[START DATASET CONTENT]

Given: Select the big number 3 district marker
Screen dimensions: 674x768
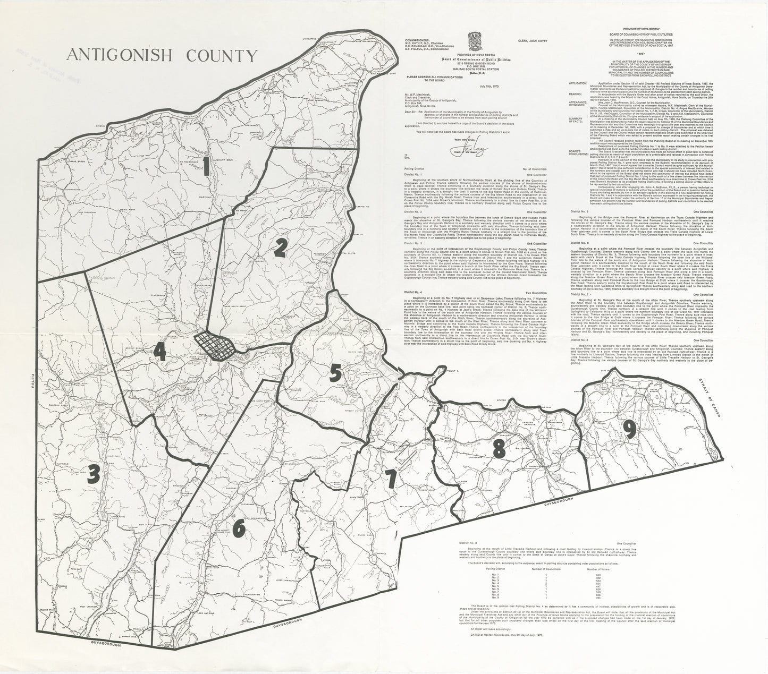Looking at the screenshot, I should (94, 473).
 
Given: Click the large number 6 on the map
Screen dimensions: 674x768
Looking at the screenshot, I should (239, 527).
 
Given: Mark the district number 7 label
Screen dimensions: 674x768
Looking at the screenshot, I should (391, 480).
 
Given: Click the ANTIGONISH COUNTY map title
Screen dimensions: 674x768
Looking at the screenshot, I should (162, 56).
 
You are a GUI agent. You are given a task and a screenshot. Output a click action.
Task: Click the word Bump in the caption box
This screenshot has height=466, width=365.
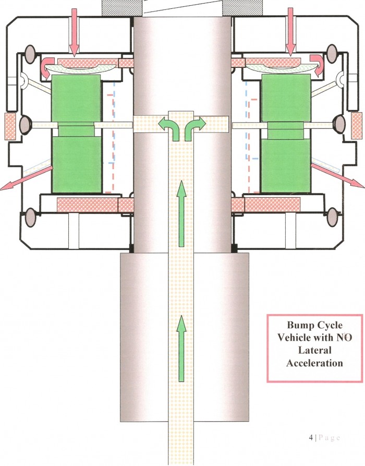298,325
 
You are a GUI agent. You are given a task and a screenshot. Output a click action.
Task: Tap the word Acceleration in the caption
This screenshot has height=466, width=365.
314,363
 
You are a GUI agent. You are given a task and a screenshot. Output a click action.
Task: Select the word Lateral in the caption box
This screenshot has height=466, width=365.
314,350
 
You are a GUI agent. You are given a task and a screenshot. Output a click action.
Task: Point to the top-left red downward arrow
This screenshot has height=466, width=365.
74,32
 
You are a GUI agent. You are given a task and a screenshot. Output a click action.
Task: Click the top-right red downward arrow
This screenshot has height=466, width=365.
290,32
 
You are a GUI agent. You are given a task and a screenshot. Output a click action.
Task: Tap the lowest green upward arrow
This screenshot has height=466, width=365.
181,349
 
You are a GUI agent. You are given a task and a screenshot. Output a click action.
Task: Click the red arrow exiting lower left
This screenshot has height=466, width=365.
26,178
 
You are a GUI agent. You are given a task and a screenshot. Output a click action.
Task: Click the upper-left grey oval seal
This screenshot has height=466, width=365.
30,54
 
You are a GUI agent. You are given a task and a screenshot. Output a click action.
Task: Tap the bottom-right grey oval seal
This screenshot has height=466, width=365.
333,217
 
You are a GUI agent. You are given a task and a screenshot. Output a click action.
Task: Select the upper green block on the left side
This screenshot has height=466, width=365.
76,99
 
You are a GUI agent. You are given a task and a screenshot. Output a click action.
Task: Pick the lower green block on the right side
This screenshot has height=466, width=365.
286,165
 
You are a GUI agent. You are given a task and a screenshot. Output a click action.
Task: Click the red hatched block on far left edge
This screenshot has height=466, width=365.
10,126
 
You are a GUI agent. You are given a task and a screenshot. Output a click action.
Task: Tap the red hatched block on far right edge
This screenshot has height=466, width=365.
356,125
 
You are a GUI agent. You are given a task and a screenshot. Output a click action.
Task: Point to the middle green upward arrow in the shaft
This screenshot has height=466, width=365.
181,215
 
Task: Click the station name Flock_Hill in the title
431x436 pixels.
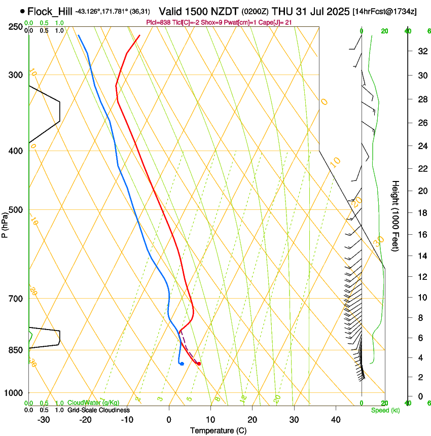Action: pos(50,11)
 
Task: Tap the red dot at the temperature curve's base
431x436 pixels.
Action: pos(199,364)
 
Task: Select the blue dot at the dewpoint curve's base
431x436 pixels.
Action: pos(182,364)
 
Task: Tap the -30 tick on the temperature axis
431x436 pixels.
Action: pos(44,420)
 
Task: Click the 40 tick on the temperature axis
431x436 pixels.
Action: pos(336,420)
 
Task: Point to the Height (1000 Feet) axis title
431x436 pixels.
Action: pos(396,215)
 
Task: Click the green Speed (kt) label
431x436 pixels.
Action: pos(385,410)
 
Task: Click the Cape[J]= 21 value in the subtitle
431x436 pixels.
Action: pos(274,22)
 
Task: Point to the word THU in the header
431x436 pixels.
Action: pos(281,11)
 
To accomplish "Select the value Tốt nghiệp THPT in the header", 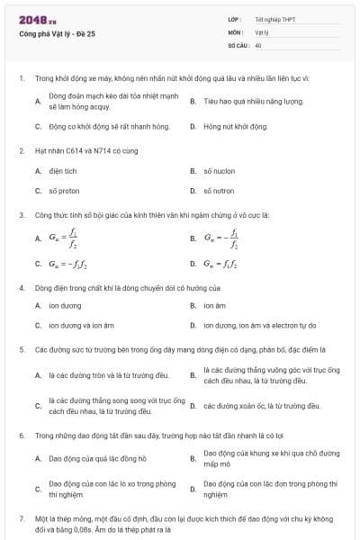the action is click(274, 20).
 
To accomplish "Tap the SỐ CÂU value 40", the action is click(258, 44).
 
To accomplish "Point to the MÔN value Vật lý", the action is click(262, 32).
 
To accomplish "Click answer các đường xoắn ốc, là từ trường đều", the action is click(262, 406).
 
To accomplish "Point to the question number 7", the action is click(22, 519).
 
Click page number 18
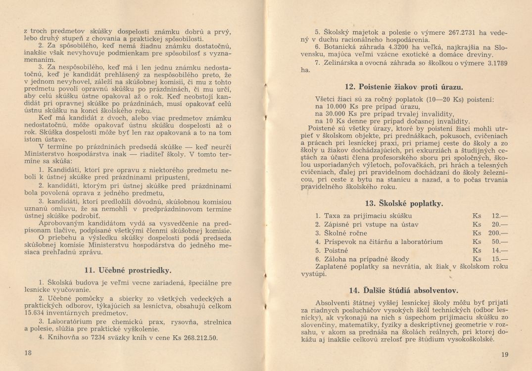(x=28, y=353)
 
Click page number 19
(x=504, y=354)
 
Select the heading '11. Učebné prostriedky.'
(x=128, y=270)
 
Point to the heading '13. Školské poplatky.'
(x=404, y=203)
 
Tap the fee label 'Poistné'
(x=337, y=250)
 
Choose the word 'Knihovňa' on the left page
(x=61, y=338)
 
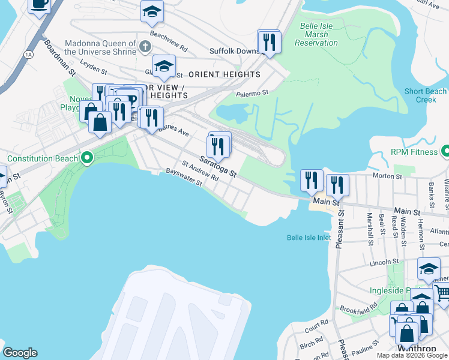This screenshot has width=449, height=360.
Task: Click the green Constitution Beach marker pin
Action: pos(87,158)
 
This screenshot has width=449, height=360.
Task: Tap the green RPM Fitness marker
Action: pos(445,152)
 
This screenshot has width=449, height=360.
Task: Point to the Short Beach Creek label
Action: pos(425,95)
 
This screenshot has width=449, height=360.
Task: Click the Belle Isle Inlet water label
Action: pos(309,238)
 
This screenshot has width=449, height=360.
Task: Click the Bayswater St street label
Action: pos(184,179)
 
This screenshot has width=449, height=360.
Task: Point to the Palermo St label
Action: pos(251,93)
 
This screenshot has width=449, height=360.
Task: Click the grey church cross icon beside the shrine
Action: pos(144,46)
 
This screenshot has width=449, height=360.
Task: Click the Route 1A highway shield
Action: pos(28,55)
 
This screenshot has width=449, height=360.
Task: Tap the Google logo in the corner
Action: pos(19,353)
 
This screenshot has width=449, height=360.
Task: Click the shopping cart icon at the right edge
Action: pos(442,293)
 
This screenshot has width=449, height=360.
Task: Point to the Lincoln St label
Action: pos(385,262)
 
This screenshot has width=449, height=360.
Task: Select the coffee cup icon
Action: pos(40,5)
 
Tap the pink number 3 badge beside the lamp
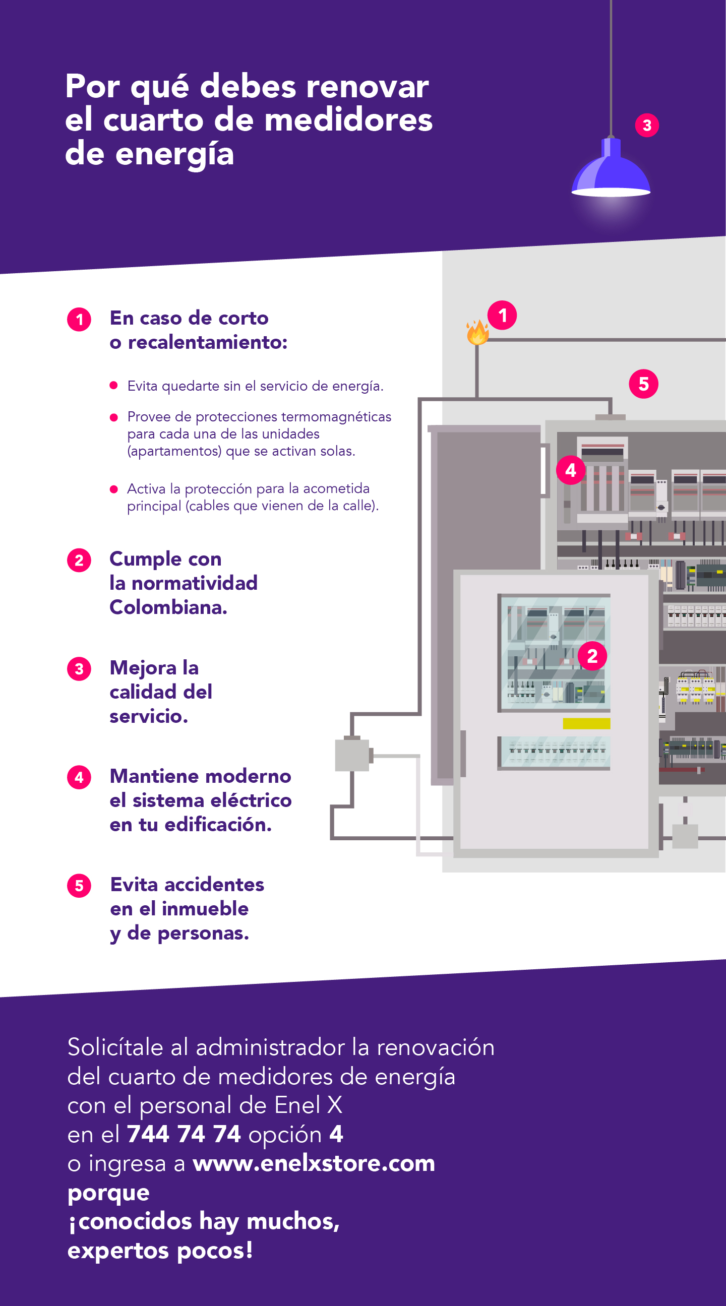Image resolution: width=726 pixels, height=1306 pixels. click(x=647, y=125)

[END DATASET CONTENT]

* **WHAT NEEDS TO BE DONE**: Change every "Click" to "Select" in the rows, from the line containing "Point to the heading '13. Školské poplatky.'" down to the line containing "Action: pos(442,293)", and give back only those lines with everything else the same. Leave the pictures out of your answer.

* **CORRECT ANSWER**:
Point to the heading '13. Školské poplatky.'
(x=404, y=203)
 
Tap the fee label 'Poistné'
(x=337, y=250)
 
Choose the word 'Knihovňa' on the left page
(x=61, y=338)
 
This screenshot has width=449, height=360.
Task: Select the green Constitution Beach marker pin
Action: pos(87,158)
 
This screenshot has width=449, height=360.
Task: Tap the green RPM Fitness marker
Action: pos(445,152)
 
This screenshot has width=449, height=360.
Task: Point to the Short Beach Creek label
Action: pos(425,95)
 
This screenshot has width=449, height=360.
Task: Select the Belle Isle Inlet water label
Action: pos(309,238)
 
This screenshot has width=449, height=360.
Task: Select the Bayswater St street label
Action: pos(184,179)
 
This screenshot has width=449, height=360.
Task: Point to the Palermo St label
Action: pos(251,93)
 
This screenshot has width=449, height=360.
Task: Select the grey church cross icon beside the shrine
Action: pos(144,46)
 
This screenshot has width=449, height=360.
Task: Select the Route 1A highway shield
Action: pos(28,55)
 
This screenshot has width=449, height=360.
Task: Tap the Google logo in the corner
Action: pos(19,353)
 
This screenshot has width=449, height=360.
Task: Select the shopping cart icon at the right edge
Action: pos(442,293)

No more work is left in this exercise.